▶ ABOUT THIS EXERCISE
Identify all lines in the data containing the string "agent". Copy them out.

*** Opening of DATA TO EXAMINE ***

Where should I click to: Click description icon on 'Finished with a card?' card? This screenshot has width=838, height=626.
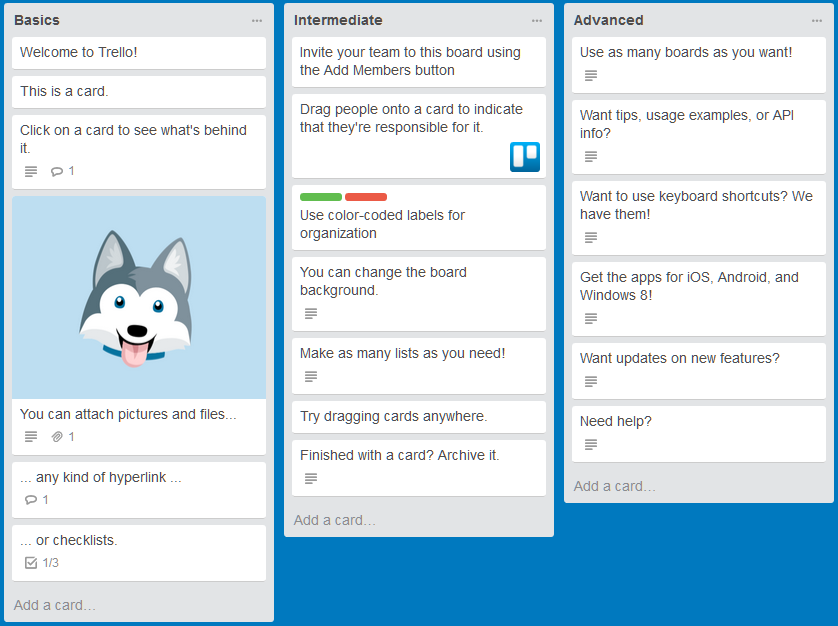point(311,478)
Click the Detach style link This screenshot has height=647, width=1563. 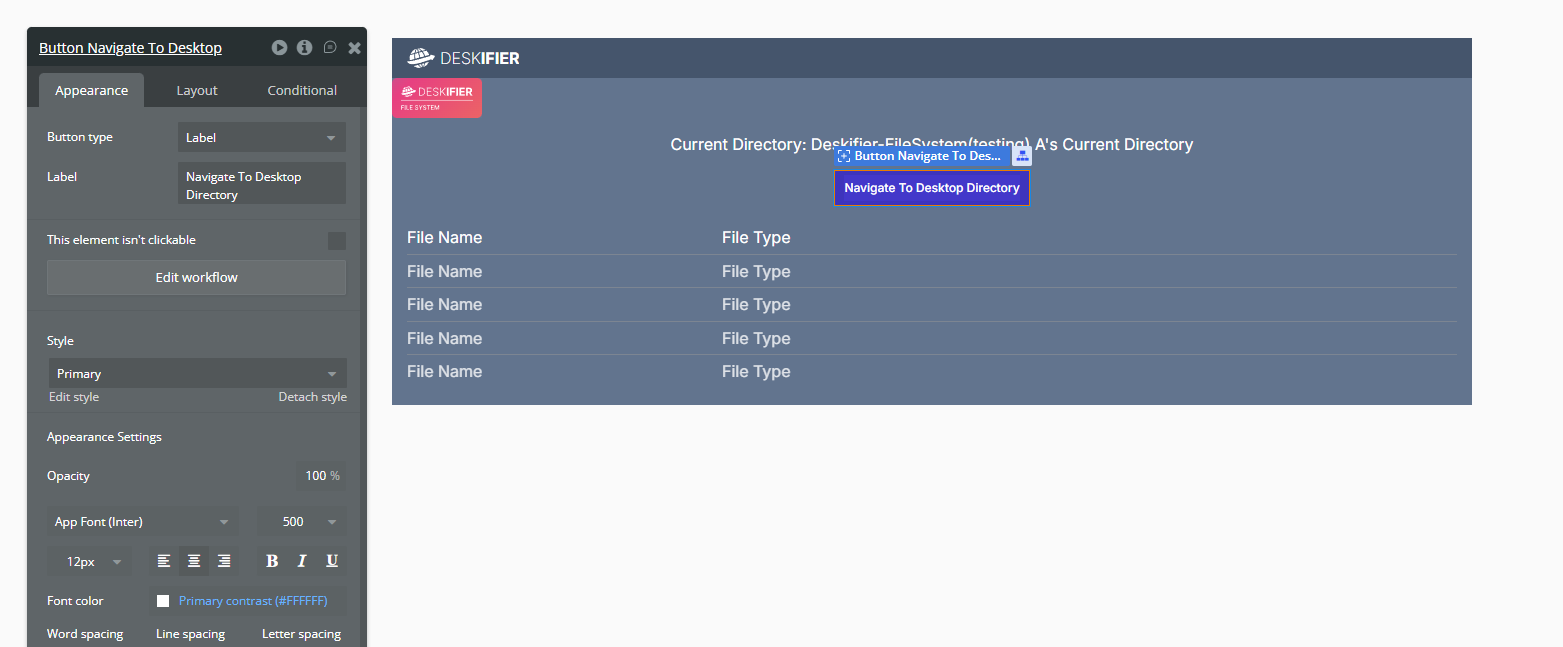312,397
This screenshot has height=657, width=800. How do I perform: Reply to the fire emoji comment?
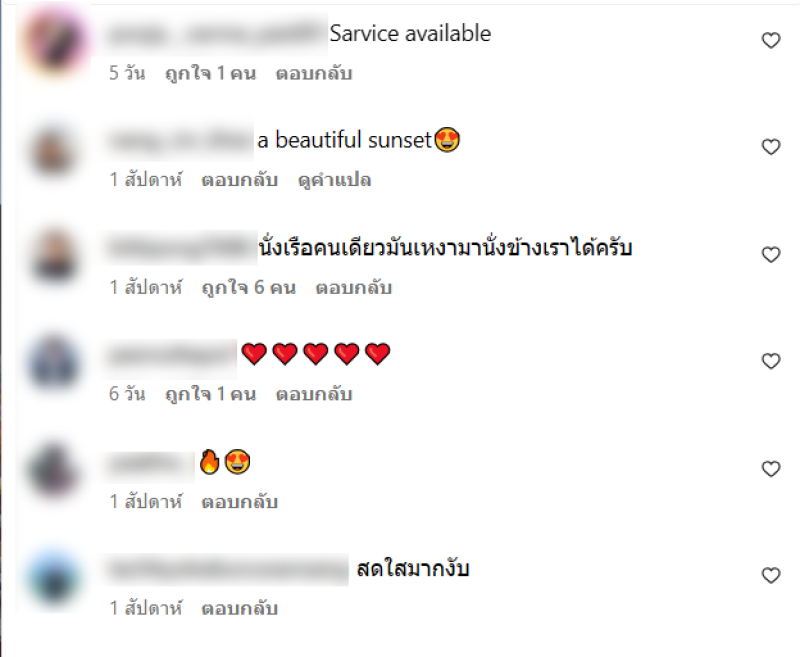[239, 502]
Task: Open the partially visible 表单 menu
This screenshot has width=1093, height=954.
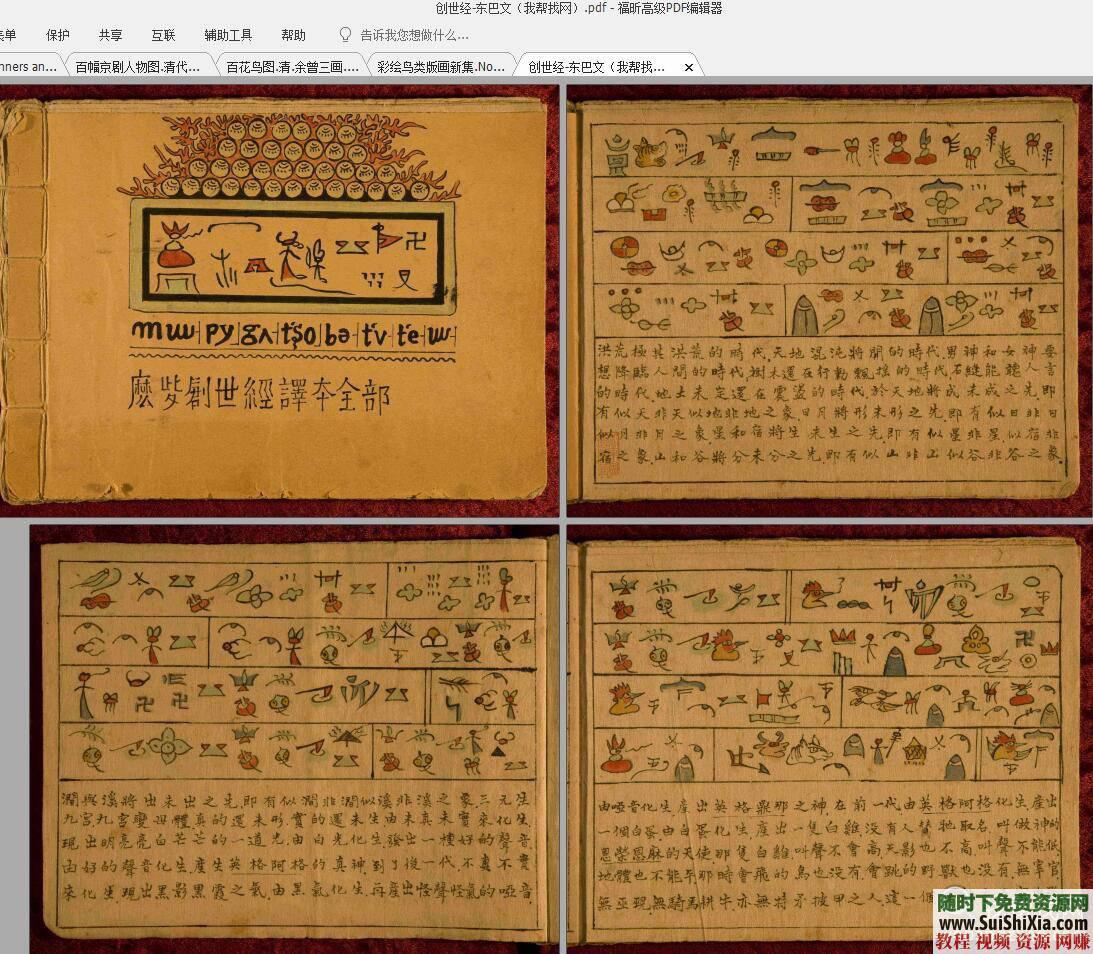Action: coord(8,35)
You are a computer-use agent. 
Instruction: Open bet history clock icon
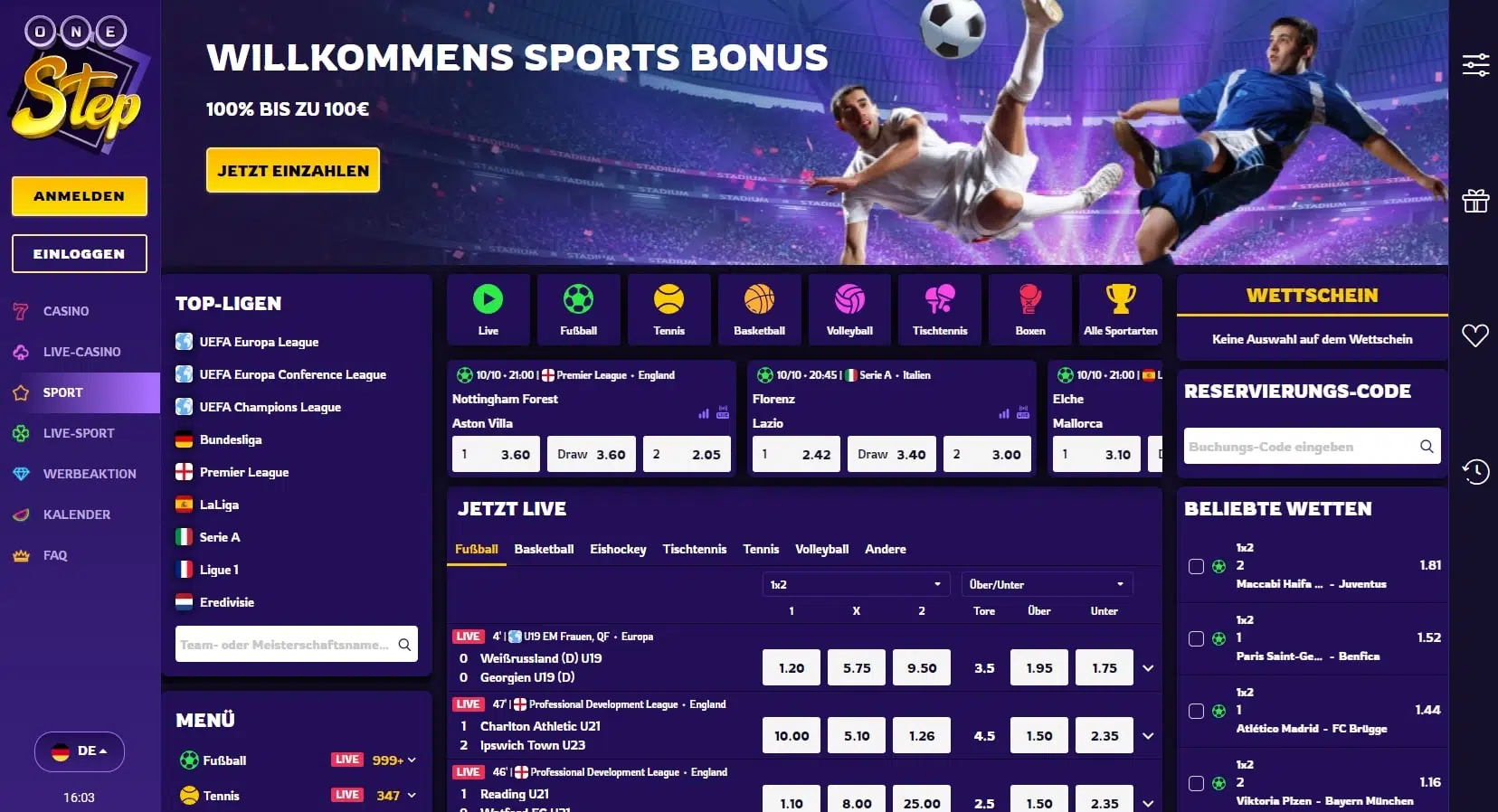tap(1475, 471)
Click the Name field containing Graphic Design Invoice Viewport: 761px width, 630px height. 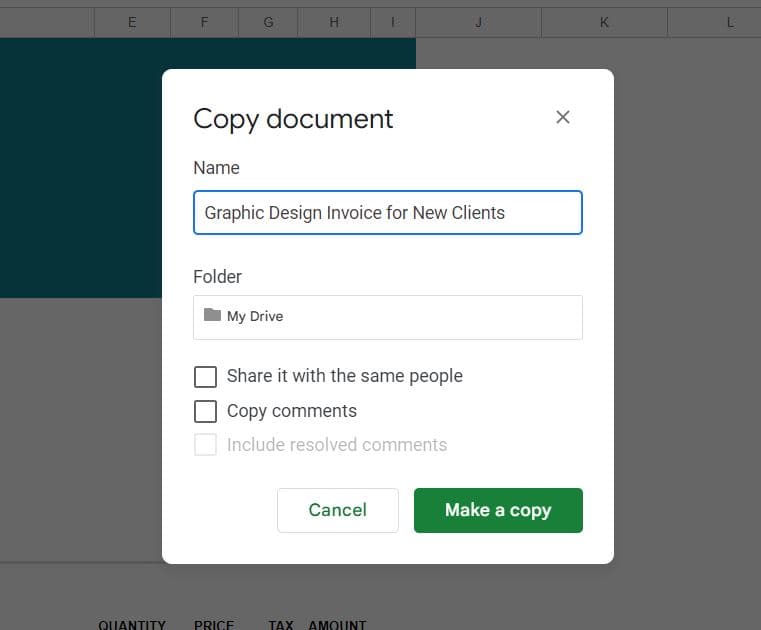coord(387,213)
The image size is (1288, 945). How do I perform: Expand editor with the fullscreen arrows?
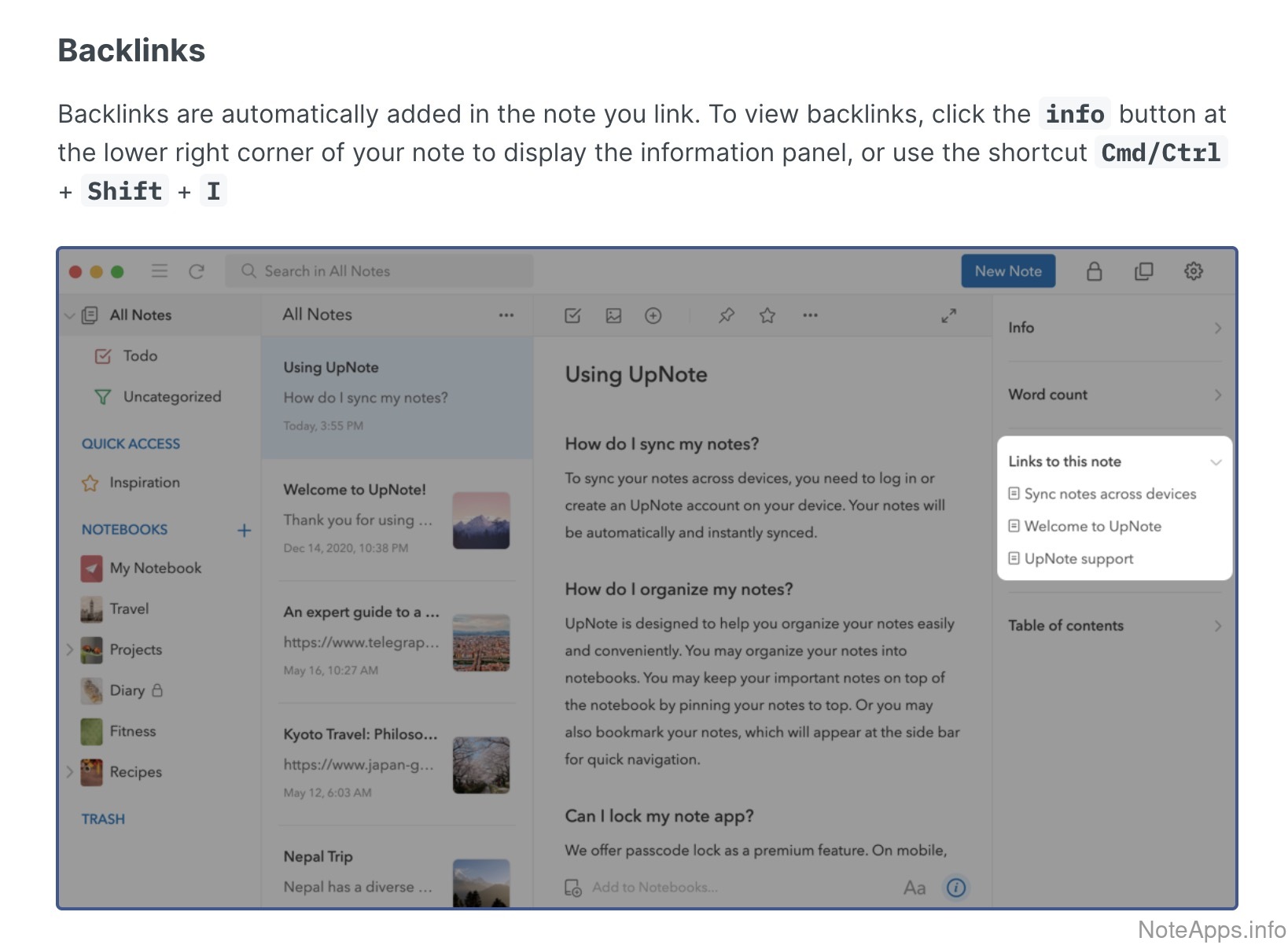(949, 316)
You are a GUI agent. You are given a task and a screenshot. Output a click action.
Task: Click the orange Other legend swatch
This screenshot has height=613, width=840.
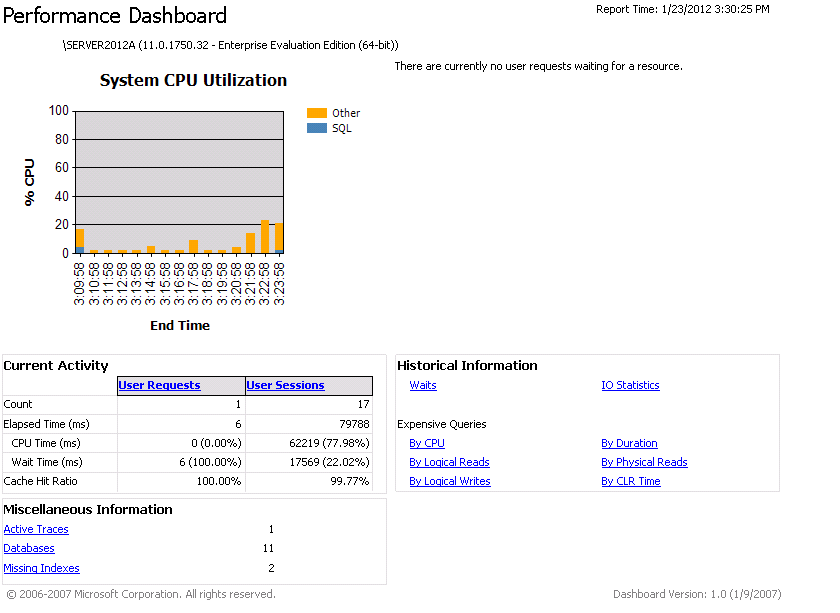tap(317, 113)
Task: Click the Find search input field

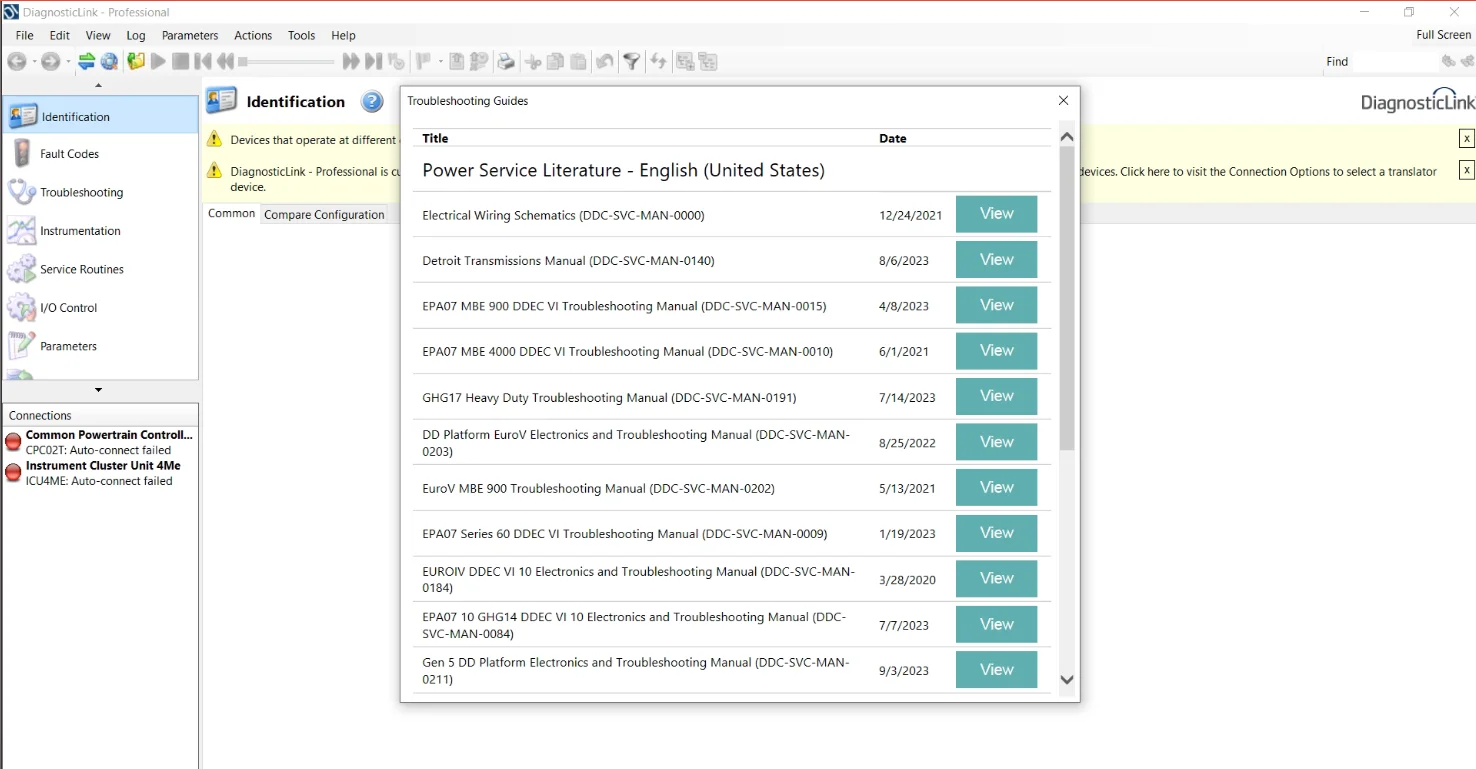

*** Close of DATA TO EXAMINE ***

▶ PROBLEM SOLUTION
You are a computer-use agent. 
You are a GUI agent. You are given a task and a screenshot. Output a click action.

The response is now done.